We propose to build upon the emerging themes arising from recently collected qualitative data for an HBHI pilot examining how health care systems allocate resources to language access services in Baltimore, MD, using JHMI’s health care system as a case study. We are interested in how the broader policy environment creates incentives for language access services and the health systems-level standards and/or practices regarding how many in-person interpreters are hired and deployed, where their presence is prioritized (i.e., what type of service, what type of patient), how much time is contracted with companies that do video/remote interpretation. We are also interested in informing decision-making practices about which type of language access model to utilize (e.g., in-person vs virtual interpretation).
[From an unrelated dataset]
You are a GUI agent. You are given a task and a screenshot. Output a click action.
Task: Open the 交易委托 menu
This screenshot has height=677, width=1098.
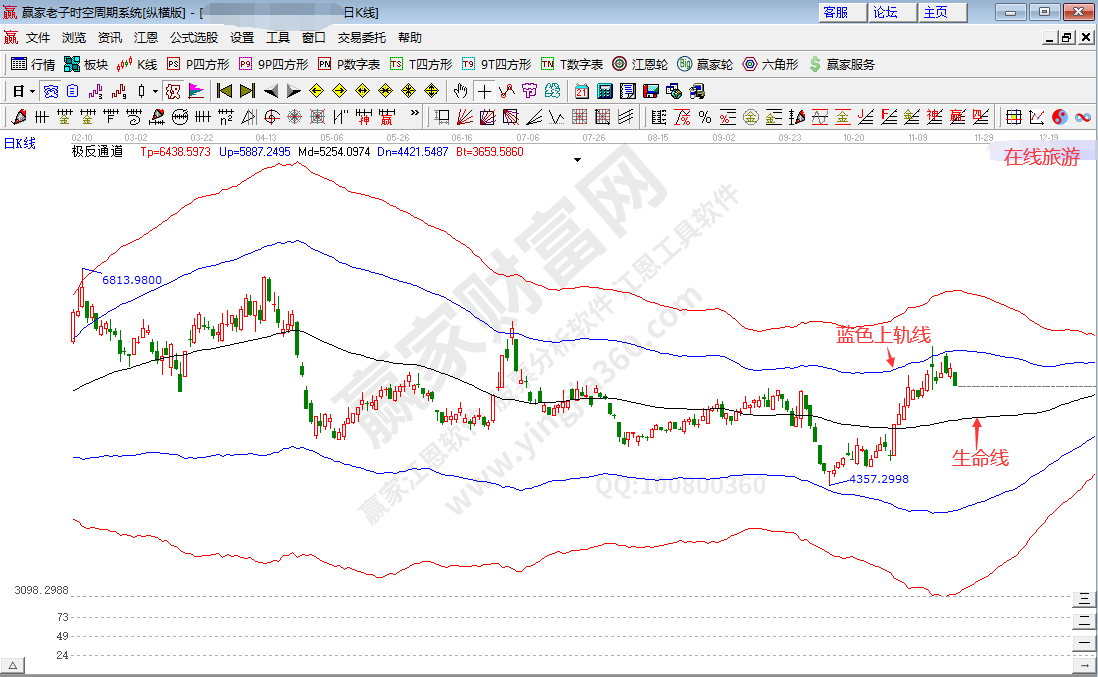coord(361,38)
If It Ain’t Broke(r), Don’t Fix it? The Welfare Effects of Intermediation in Employer-Sponsored Insurance

PI: Nicholas Tillipman, PhD, Assistant Professor, Carey Business School

Co-Is: Anran Li, PhD, Assistant Professor, Cornell University; Tong Liu, PhD, MIT; Anthony LoSasso, PhD, DePaul University

Project Description: 

In this project, we document and analyze the effects of a little-understood source of employer
decision-making: health insurance brokers. Almost all employers work with third-party insurance brokers to choose products, indirectly affecting 54% of the US population. For small, constrained employers with highly variable risk pools, brokers may reduce the administrative, hassle, and search
costs of finding an insurance plan. However, these brokers have established (and sometimes
exclusive) contracts with insurance carriers that highly vary in terms of reimbursement rates, thus giving them an incentive to recommend plans that pay higher commissions. We therefore ask how the presence of these third-party intermediaries affect employer choices, insurance access, health plan quality, and prices.